Wolff-Michael Roth


Wolff-Michael Roth is a learning scientist at the University of Victoria conducting research on how people across the life span know and learn mathematics and science. He has contributed to numerous fields of research: learning science in learning communities, coteaching, authentic school science education, cultural-historical activity theory, social studies of science, gesture studies, qualitative research methods, embodied cognition, situated cognition, and the role of language in learning science and mathematics.

Career

Roth received a master's degree of physics from the University of Würzburg and completed a doctorate in the College of Science and Technology at the University of Southern Mississippi with concentrations in cognition, statistics, and physical chemistry. He began to establish himself as a researcher while teaching at Appleby College. There, he did the research for what became one of the first research articles on the social construction of knowledge in science classrooms: "The social construction of scientific concepts or The concept map as conscription device and tool for social thinking in high school science." There he also conducted the work that would lead to Authentic School Science, in which he provides evidence for how high school students learn science when provided with opportunities to frame their own research questions, which they then answer by designing and conducting experiments. They write up their results, which they have to be able to defend within their learning community. In 1992, he joined Simon Fraser University, where he was mainly responsible for teaching statistics in the Faculty of Education. In his research, he initially focused on learning in science classrooms, but soon expanded his work to learning mathematics and science among future teachers, research scientists, and designers of computer software. In 1997, he was appointed Lansdowne Professor of Applied Cognitive Science at the University of Victoria. There he further expanded his research on the learning of mathematics and science, for example, on the use of graphs in scientific research and in technical professions.

Main Contributions

Although he worked within a neo-Piagetian paradigm during his doctoral research, using statistical methods, his subsequent work was initially based in school science classrooms and later extended to mathematics and science in fish hatcheries, environmental activism, field ecology, scientific laboratories, dental practice, water technicians, construction sites, and in local communities.

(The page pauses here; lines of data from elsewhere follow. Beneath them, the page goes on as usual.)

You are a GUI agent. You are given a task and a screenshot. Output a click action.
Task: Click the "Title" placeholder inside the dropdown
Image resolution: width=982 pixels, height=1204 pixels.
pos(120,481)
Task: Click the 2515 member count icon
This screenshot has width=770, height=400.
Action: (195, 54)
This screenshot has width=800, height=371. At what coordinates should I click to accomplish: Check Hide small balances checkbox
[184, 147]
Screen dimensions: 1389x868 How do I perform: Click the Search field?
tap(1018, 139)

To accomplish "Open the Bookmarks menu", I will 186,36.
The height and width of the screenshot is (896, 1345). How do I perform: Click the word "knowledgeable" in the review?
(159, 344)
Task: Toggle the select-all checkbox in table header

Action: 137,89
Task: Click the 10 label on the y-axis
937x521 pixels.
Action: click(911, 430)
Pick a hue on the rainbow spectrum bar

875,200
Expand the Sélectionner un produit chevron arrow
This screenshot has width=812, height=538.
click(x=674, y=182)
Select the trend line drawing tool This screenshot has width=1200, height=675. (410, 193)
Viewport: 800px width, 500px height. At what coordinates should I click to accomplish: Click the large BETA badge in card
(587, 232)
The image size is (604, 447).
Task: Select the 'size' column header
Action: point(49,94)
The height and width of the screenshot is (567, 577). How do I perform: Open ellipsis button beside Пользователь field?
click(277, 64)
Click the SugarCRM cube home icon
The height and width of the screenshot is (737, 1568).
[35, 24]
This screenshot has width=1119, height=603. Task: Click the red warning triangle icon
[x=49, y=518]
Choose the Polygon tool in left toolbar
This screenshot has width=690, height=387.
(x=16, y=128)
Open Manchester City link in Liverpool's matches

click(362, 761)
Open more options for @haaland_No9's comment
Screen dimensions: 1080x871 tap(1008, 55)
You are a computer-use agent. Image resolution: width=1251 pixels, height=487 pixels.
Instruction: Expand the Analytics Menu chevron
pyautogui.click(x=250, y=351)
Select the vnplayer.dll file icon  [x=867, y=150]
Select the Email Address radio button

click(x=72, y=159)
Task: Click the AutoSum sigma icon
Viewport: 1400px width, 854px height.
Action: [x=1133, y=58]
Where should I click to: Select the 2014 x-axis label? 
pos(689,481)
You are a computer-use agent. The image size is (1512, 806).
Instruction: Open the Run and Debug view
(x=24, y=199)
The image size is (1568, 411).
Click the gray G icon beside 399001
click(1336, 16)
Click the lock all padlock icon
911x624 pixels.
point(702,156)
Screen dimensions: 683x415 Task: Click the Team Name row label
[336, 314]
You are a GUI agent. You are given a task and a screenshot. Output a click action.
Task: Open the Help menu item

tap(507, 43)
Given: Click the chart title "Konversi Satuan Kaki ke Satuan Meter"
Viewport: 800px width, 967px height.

Graphing as Social Practice

Psychologist tend to theorize graphing, as all other forms of representing activity, as a faculty of the mind. Based on his ethnographic studies of mathematics among scientists, Roth proposes to view graphing as a social practice that humans learn in relation with others; the relation is what we subsequently attribute to the mind. Because graphing is a social fact, it can be studied using anthropological methods, which is precisely what Roth proposes in Towards an Anthropology of Graphing and in a comprehensive review of the literature.

Gesture Studies

s constitute an integral aspect of knowing and learning. Arising from his studies of learning in high school science laboratories and hands-on elementary school activities, Roth showed how students' scientific knowledge arises from what initially are simply manipulative movements and hand movements to explore and learn about the natural world. These movements later become symbolic movements, that is, gestures, which encode the earliest forms of knowing that can be observed prior to verbal forms. In the main review journal of educational research he published a summary of the work in psychology, anthropology, and linguistics.

Coteaching

Whereas in many professions, practitioner learn while working with others, teachers have to figure out much of their knowledge on their own. Using it initially as a form of staff development, Roth, subsequently working with Ken Tobin, developed coteaching as a form learning to teach while teaching. Together they published At the Elbow of Another, in which they lay out the foundation of this approach. In this model, supervision and evaluation of teaching and research on teaching have to be conducted by teaching together with the resident teachers.

Cultural-Historical Activity Theory

Roth has contributed to this field especially by theorizing school-related processes in terms of a version of this theory that was popularized in the Center for Activity Theory and Developmental Work Research. He proposed a fourth generation of this theory, which takes into account emotion. Together with Yew Jin Lee, he wrote a review of the literature on this "neglected legacy" of the work of Lev S. Vygotsky.

Knowing in the Flesh

Most recently, Roth has been working on questions of embodied cognition, which is in fact a misnomer, for all cognition inherently is embodied. Following the French philosophers Maine de Biran and Michel Henry he conceives of the emergence of signification from the auto-affection of the flesh. All perception, all knowing, all communication therefore arises from forms of movement. In a number of publications, he develops this way of understanding knowing with data from geometry in second-grade classrooms.